RECORDED INFORMATION:
--
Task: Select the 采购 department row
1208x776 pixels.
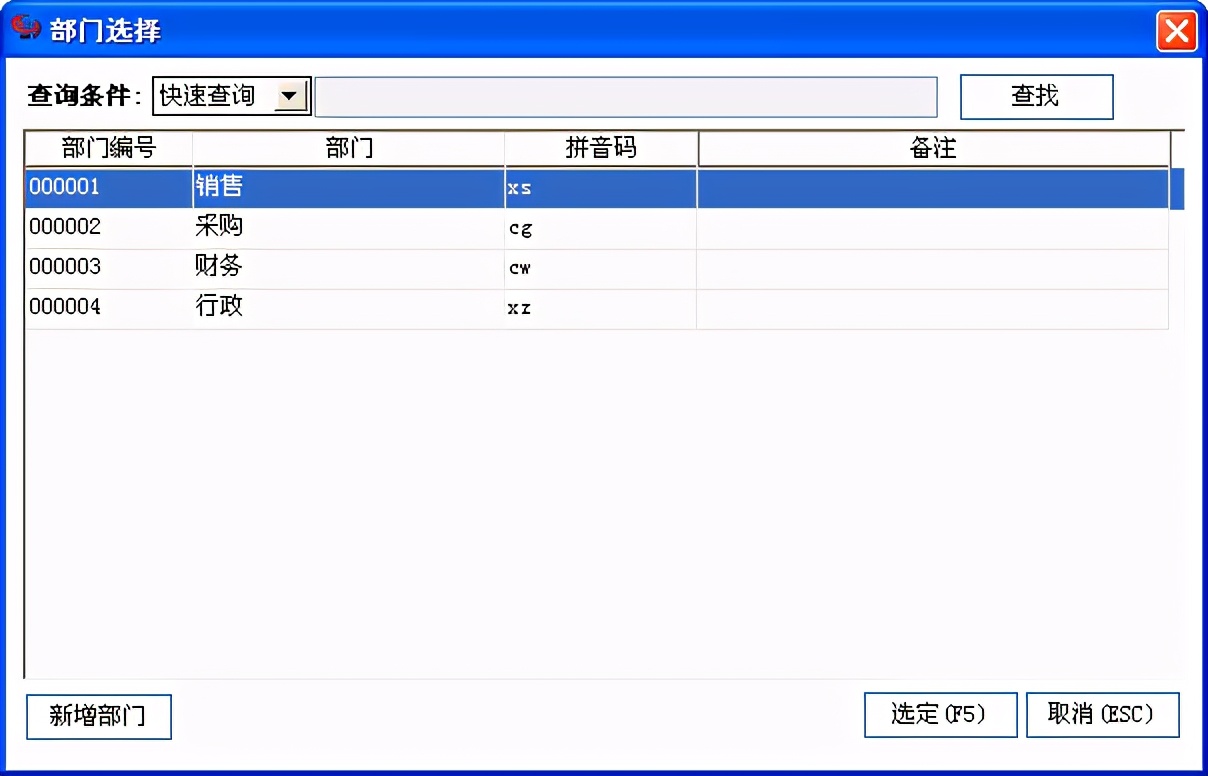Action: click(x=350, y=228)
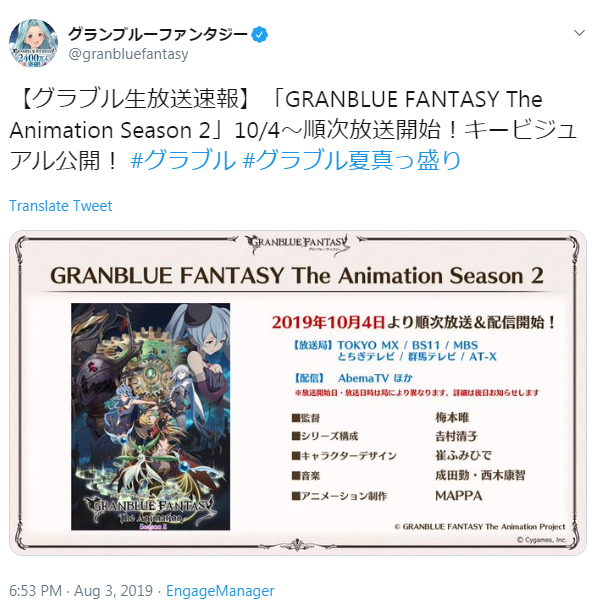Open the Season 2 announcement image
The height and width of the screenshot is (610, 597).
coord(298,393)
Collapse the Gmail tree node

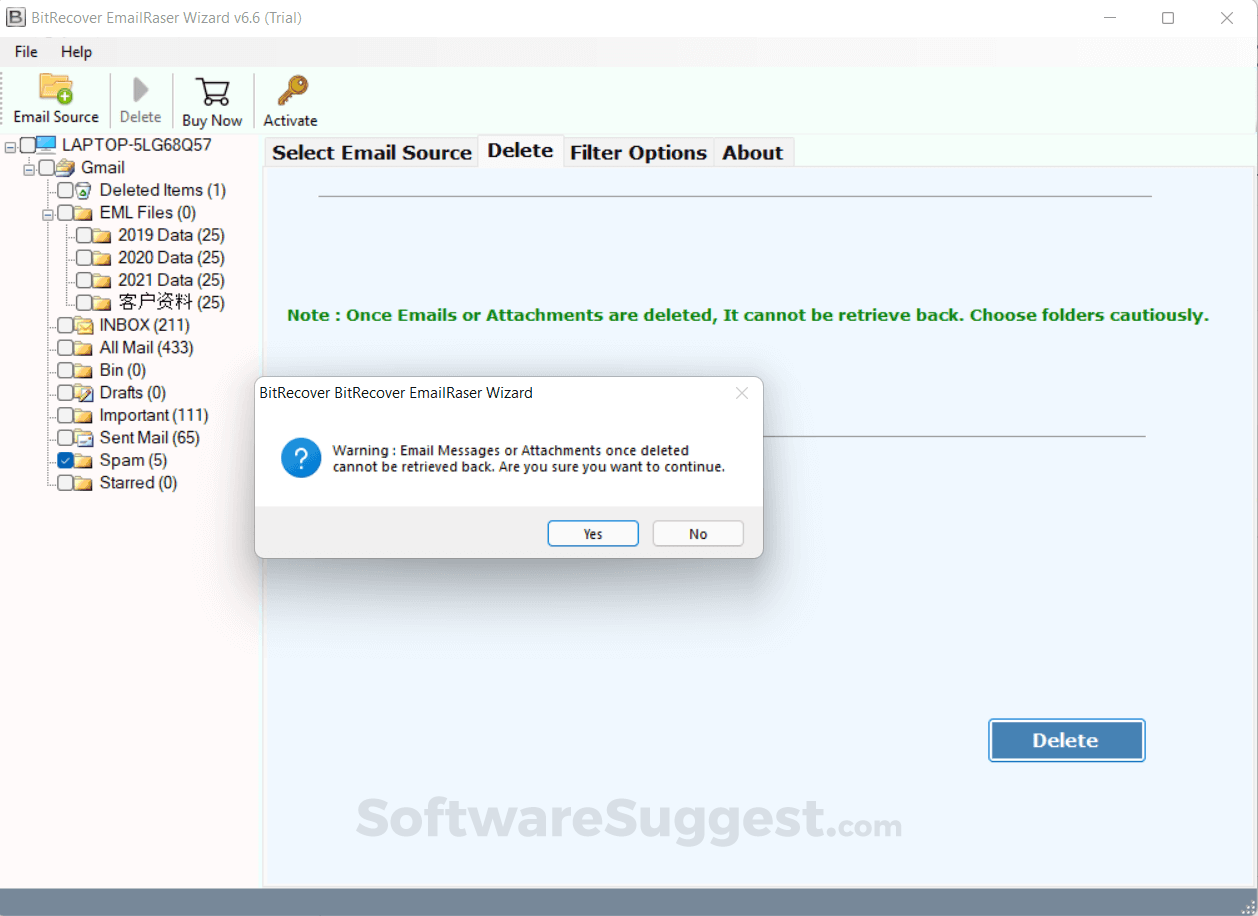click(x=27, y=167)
--
TASK OBJECTIVE: Output the records above exactly, omitting the pictures.

OUTPUT:
Task: Select the 采购 department row
1208x776 pixels.
Action: click(x=350, y=228)
Open the Season 2 announcement image
The height and width of the screenshot is (610, 597).
coord(298,393)
Collapse the Gmail tree node

click(x=27, y=167)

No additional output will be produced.